Köprülüzade Fazıl Ahmed Pasha (, ; ; 1635 – 3 November 1676) was an Ottoman nobleman and statesman, who belonged to the renowned Köprülü family of Albanian origin, which produced six grand viziers of the Ottoman Empire.

Life 
He was born into the Köprülü family, the son of Köprülü Mehmed Pasha and Ayşe Hatun (Hanım), daughter of Yusuf Ağa. His father was an Ottoman general of devshirme origin who in 1656 became Grand Vizier, while his mother was the daughter of a notable originally from Kayacık, a village of Havza in Amasya. His maternal grandfather was a voyvoda (tax-farmer) who built a bridge in Kadegra, that because of this was renamed Köprü, where his father Mehmed was stationed, and to which the Köprülü family owes its name.

He served as grand vizier from 1661 to 1676 after he inherited the title from his father. Prior to this appointment, he served as the Ottoman governor of the Damascus Eyalet (1660 to 1661) and the Erzurum Eyalet (1659 to 1660).

He was dubbed Fazıl, meaning "wise" (from the Arabic fazilet, meaning "wisdom"), for reducing taxation and promoting education. On the other hand, he was brutal in war. He led the Ottoman army in the Austro-Turkish War (1663–64). At the beginning of July 1664, he succeeded in destroying Novi Zrin in the northern part of the Kingdom of Croatia after nearly a month-long siege. Although defeated in the Battle of Saint Gotthard, he was able to gain territory by the Peace of Vasvár in 1664.

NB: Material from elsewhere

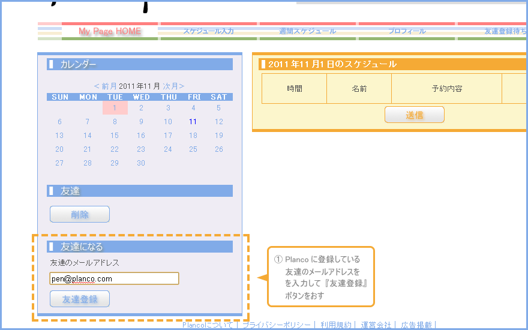Open the 友達登録待ち tab
This screenshot has width=528, height=330.
(x=504, y=31)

Following this treaty, he concentrated on the Cretan War and captured Candia (present-day Heraklion) from the Republic of Venice in 1669. At the end of the Polish–Ottoman War (1672–1676) against the Polish–Lithuanian Commonwealth, he signed the Treaty of Buchach in 1672 and the Treaty of Żurawno in 1676.

Contemporary European observers frequently remarked upon the atheistic tendencies of Fazıl Ahmed's inner circle of courtiers, and particularly those of Fazıl Ahmed himself. Nevertheless, his exact religious views remain unknown.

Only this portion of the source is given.